This time of the year, I check my tide app almost as much as my weather app. Low tide in Seattle means the chance to find marine life that is harder to spot when the waves are higher up on our beaches. My standard go-to beach to explore during these low tides is Alki Beach, but yesterday I went somewhere different to look for nudibranchs and whatever else I might find.
In a little known park, under the dock where a ferry arrives and departs many times a day, live bright colored Orange Sea Pens. These large animals consist of a colony of small polyps and resemble, as the name implies, a feather quill. They wave back and forth in the tide, which becomes rough during the arrival and departure of the large ferries that shuttle cars between Seattle and islands in Puget Sound. But once the tide goes out, the sea pens shrink down into the sand, transforming from feather into a flat pancake that resembles a brain. It’s this single organism that makes this particular location so special.
These stationary animals are sought after by a number of marine invertebrates like the sunflower and leather star. I saw a number of leather stars clinging onto the pillars and although I didn’t see any sunflower stars this time, I have seen them there before. The other invertebrates that consume sea pens was the reason I was there, nudibranchs.
As I walked through the water, I checked each footstep to be sure I wasn’t going to step on a sea pen or any other creature. The rough water makes it hard to see underneath as it churns up sand and other debris, but I quickly spotted an interesting, orange string of something moving back and forth with the waves. Under the dock is a challenging place to photograph organisms because it’s dark and the water makes everything constantly move. Regardless, I was able to determine the stringy item were the eggs of Armina californica, sometimes called the Lined or Striped Nudibranch. I noted several strands of their eggs as I surveyed the sand.
And then my eye caught something being tossed about by the waves. I waded over to it and lifted it out of the water. It was Armina californica. These nudibranchs are easy to identify with their long, brown stripes and lack of cerata, the projections along the body that most nudibranchs have. After examining the nudibranch, I placed it in a more sheltered location next to the pier. Over my time exploring, I saw at least three more of these.

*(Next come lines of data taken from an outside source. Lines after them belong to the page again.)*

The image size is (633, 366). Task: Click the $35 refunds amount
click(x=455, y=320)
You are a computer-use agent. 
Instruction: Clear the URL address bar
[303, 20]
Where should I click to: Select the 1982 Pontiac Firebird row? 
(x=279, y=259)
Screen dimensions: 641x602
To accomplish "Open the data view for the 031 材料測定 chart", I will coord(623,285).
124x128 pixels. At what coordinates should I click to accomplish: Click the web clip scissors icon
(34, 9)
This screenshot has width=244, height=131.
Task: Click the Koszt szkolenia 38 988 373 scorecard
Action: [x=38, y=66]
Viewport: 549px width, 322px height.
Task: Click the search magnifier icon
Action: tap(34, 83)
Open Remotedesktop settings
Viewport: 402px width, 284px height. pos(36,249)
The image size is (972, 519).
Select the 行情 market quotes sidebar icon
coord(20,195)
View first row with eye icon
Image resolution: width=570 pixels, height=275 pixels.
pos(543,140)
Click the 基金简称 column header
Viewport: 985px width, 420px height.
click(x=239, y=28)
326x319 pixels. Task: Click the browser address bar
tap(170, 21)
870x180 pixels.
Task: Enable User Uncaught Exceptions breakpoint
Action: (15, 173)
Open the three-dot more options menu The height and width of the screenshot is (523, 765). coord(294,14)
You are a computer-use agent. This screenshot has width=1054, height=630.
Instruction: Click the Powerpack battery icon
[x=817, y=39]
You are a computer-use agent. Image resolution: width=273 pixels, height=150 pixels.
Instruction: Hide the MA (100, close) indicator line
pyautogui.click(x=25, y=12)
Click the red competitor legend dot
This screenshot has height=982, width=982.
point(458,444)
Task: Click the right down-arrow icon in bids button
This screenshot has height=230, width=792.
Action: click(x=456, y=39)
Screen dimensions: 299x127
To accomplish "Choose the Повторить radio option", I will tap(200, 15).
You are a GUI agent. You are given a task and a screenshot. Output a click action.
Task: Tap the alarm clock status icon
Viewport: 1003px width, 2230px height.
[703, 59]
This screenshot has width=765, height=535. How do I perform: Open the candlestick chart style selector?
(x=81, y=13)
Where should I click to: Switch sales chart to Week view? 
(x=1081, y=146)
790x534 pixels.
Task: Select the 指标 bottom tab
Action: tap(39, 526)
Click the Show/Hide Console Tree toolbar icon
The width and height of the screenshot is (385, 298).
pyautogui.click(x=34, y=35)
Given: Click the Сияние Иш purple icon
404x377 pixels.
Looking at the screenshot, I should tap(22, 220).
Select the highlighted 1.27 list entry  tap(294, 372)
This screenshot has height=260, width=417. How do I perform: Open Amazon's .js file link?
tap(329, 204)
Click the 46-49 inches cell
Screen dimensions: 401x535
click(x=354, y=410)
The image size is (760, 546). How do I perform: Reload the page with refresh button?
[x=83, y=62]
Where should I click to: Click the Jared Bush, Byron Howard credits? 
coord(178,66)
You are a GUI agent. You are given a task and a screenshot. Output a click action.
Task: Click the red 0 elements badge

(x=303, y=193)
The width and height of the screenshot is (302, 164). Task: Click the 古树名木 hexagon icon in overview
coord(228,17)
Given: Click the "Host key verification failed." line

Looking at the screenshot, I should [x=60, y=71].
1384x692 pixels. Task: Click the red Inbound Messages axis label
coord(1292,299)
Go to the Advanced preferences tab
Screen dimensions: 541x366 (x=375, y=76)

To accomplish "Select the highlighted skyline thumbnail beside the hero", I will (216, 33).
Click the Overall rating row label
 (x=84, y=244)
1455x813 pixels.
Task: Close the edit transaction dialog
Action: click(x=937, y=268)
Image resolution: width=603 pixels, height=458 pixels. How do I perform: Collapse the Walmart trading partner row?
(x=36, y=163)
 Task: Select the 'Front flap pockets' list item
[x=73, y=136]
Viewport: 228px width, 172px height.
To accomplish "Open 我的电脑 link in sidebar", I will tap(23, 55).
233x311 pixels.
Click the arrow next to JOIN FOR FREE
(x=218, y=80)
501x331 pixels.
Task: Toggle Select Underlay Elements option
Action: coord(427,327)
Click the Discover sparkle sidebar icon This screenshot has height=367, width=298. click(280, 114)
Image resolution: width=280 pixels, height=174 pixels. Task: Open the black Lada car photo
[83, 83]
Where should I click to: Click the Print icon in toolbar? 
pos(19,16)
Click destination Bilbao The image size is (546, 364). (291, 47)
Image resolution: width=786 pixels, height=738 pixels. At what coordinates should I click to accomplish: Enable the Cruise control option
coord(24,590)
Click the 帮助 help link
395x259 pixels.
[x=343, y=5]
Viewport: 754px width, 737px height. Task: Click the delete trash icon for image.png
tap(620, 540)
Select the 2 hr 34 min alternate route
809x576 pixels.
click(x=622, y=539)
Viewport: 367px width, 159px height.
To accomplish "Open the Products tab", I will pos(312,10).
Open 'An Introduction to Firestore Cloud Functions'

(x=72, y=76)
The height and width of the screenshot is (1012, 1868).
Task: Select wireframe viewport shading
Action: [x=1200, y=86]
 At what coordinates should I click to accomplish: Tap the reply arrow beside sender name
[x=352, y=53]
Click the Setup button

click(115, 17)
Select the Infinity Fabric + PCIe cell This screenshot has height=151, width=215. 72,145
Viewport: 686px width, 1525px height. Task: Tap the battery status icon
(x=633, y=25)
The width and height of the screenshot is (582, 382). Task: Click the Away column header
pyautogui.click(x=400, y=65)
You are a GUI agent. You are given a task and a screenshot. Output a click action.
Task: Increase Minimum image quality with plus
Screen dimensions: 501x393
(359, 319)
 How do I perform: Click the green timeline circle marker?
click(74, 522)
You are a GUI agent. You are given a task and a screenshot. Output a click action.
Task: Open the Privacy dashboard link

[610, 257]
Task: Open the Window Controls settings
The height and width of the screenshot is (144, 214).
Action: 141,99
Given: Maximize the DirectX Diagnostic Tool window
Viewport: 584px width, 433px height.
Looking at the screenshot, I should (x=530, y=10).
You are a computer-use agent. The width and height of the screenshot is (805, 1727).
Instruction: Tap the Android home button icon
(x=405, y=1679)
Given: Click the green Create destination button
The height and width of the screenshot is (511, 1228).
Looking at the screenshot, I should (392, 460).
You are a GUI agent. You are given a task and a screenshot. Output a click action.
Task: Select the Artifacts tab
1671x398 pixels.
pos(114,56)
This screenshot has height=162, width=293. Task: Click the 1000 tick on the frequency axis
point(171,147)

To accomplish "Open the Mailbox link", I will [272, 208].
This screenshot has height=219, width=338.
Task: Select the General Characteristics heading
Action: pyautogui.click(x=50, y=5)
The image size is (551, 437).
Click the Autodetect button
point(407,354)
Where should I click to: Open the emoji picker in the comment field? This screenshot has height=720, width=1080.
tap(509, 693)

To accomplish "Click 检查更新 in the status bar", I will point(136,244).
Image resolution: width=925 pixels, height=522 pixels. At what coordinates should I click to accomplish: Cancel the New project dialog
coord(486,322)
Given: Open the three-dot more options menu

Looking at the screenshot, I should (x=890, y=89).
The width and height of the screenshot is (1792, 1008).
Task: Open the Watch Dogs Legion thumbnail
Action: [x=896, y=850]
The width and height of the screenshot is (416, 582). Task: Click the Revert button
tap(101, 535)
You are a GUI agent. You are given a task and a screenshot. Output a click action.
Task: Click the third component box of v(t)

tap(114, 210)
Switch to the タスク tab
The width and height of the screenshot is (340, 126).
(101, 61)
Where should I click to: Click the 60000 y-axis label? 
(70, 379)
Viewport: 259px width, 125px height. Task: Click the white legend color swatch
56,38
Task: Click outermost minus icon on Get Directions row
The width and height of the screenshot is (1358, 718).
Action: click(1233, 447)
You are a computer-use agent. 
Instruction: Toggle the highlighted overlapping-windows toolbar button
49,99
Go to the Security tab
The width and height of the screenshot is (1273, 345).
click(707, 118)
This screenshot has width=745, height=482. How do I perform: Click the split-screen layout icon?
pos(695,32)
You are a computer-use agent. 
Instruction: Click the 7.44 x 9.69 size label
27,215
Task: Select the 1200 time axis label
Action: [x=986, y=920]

Under the dock are the remains of old pillars, and the bases where the old wood has rotted out, are now artificial tide pools where animals hide. I used my light and discovered a world in each of them. Some held sea stars, all had snails and crabs, and in two I found bright yellow sea lemon nudibranchs. One sheltered a small leopard dorid, a smooth brown nudibranch with dark brown spots, a sea slug I encounter frequently in Seattle.
The bottom of one of these pillars I noticed movement. I put my phone and light inside and waited. Long, brown threads were pulsing, being pushed from something under the layer of sediment at the bottom. Then the hidden animal pushed its body out and I knew what it was. The brown threads were tentacles and along the body I could see setae, which look like little fins or claws. This was a spaghetti worm and they usually stay hidden in their burrows.
As the tide peaked and slowly began to return, I walked along the water’s edge to see if any other nudibranchs had been washed up on the sand. I spotted a yellow ball, a sea lemon that had curled itself up to weather being tossed around in the waves. Nearby I found another slug covered in sand and I picked it up and placed it in the water. When the sand washed off of it, I was surprised to see it had no brown lines and it was not Armina californica like I had thought. But what it was I did not yet know. It was translucent, I could see red and orange of its organs through its skin. It was hard to know which side was up at first because it was pushed around by the waves, even in the shallow water.
Eventually I saw that it had two white-lined ridges running the length of its body that had feathery cerata sprouting along the ridges. It had the same feather like appearance on its rhinophores as well and the frontal veil was jagged. This nudibranch, I later learned, was Tritonia festiva, another species that is known to consume sea pens.
To say I was excited to find a new species of nudibranch is an understatement.